(Records drawn from a dataset)

■ ■ ■ ■

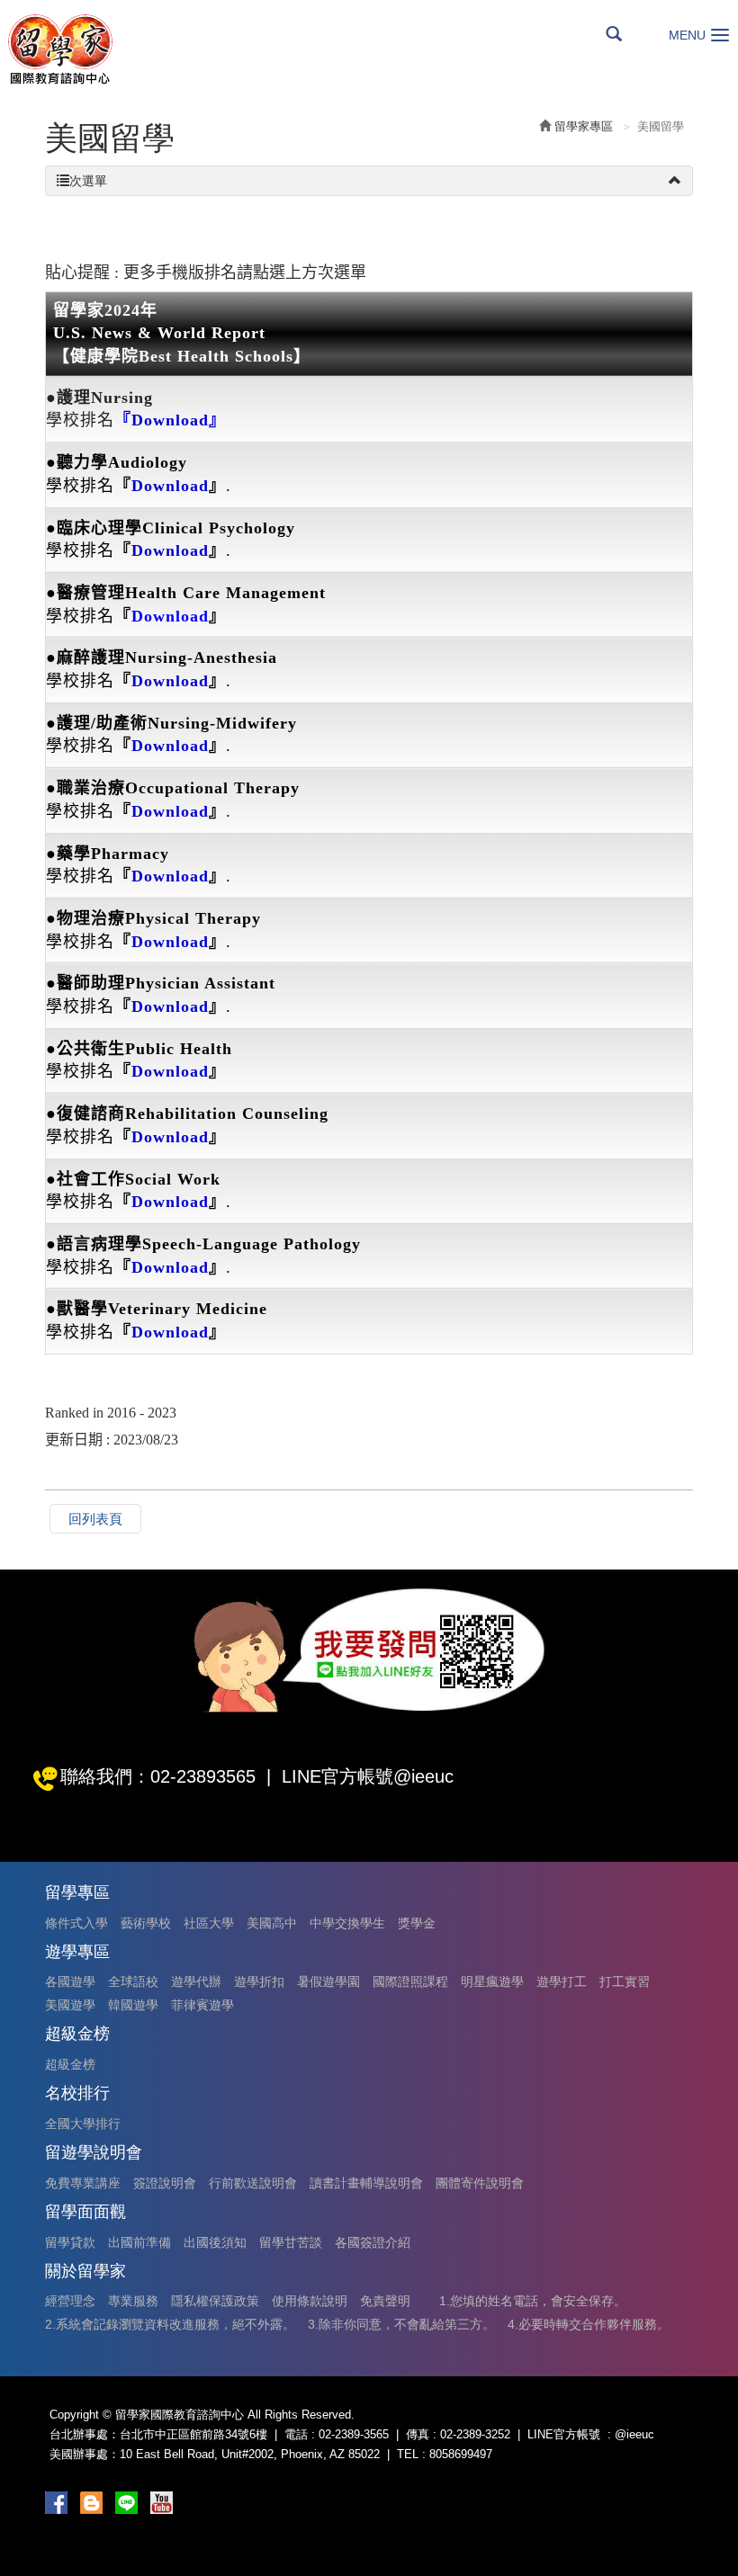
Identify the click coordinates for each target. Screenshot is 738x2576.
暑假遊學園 (328, 1981)
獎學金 (417, 1923)
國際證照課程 (410, 1981)
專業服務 (133, 2301)
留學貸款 (70, 2242)
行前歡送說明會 (253, 2183)
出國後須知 (215, 2242)
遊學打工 (561, 1981)
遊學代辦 (196, 1981)
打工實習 (624, 1981)
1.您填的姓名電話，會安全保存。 (532, 2301)
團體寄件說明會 (480, 2183)
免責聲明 (385, 2301)
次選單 (88, 181)
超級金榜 (70, 2064)
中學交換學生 (347, 1923)
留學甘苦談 (290, 2242)
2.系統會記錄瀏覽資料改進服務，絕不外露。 (170, 2324)
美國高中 (272, 1923)
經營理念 (70, 2301)
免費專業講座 (83, 2183)
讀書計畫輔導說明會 (366, 2183)
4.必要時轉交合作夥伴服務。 (589, 2324)
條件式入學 (76, 1923)
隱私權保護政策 (215, 2301)
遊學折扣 (259, 1981)
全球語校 (133, 1981)
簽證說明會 (164, 2183)
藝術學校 (146, 1923)
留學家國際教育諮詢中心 (59, 49)
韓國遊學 (133, 2005)
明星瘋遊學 (492, 1981)
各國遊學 (70, 1981)
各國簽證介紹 (372, 2242)
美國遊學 (70, 2005)
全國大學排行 (83, 2123)
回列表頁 (95, 1518)
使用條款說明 (309, 2301)
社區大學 (209, 1923)
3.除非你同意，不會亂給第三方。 (401, 2324)
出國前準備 (139, 2242)
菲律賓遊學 (202, 2005)
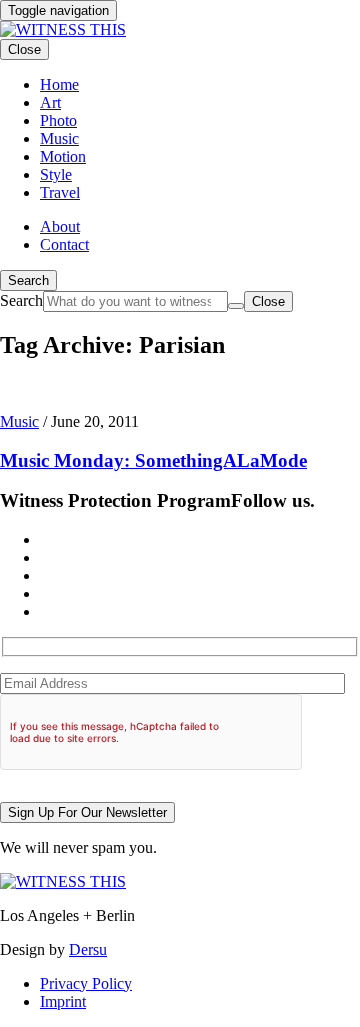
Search (28, 280)
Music (19, 421)
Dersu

■ ■ ■ ■

- [REQUIREMENT]
None of the pictures belong in the copy; transcribe the rest of the data exactly.

- [YOUR SOLUTION]
Identify the click coordinates for each target. Screenshot is 738x2576.
暑假遊學園 (328, 1981)
獎學金 (417, 1923)
國際證照課程 (410, 1981)
專業服務 (133, 2301)
留學貸款 (70, 2242)
行前歡送說明會 (253, 2183)
出國後須知 (215, 2242)
遊學打工 (561, 1981)
遊學代辦 (196, 1981)
打工實習 (624, 1981)
1.您填的姓名電話，會安全保存。 (532, 2301)
團體寄件說明會 (480, 2183)
免責聲明 (385, 2301)
次選單 (88, 181)
超級金榜 (70, 2064)
中學交換學生 (347, 1923)
留學甘苦談 (290, 2242)
2.系統會記錄瀏覽資料改進服務，絕不外露。 (170, 2324)
美國高中 (272, 1923)
經營理念 (70, 2301)
免費專業講座 (83, 2183)
讀書計畫輔導說明會 (366, 2183)
4.必要時轉交合作夥伴服務。 (589, 2324)
條件式入學 (76, 1923)
隱私權保護政策 (215, 2301)
遊學折扣 (259, 1981)
全球語校 (133, 1981)
簽證說明會 (164, 2183)
藝術學校 (146, 1923)
留學家國際教育諮詢中心 (59, 49)
韓國遊學 (133, 2005)
明星瘋遊學 (492, 1981)
各國遊學 (70, 1981)
各國簽證介紹 (372, 2242)
美國遊學 (70, 2005)
全國大學排行 (83, 2123)
回列表頁 (95, 1518)
使用條款說明 (309, 2301)
社區大學 (209, 1923)
3.除非你同意，不會亂給第三方。 (401, 2324)
出國前準備 (139, 2242)
菲律賓遊學 (202, 2005)
Search (28, 280)
Music (19, 421)
Dersu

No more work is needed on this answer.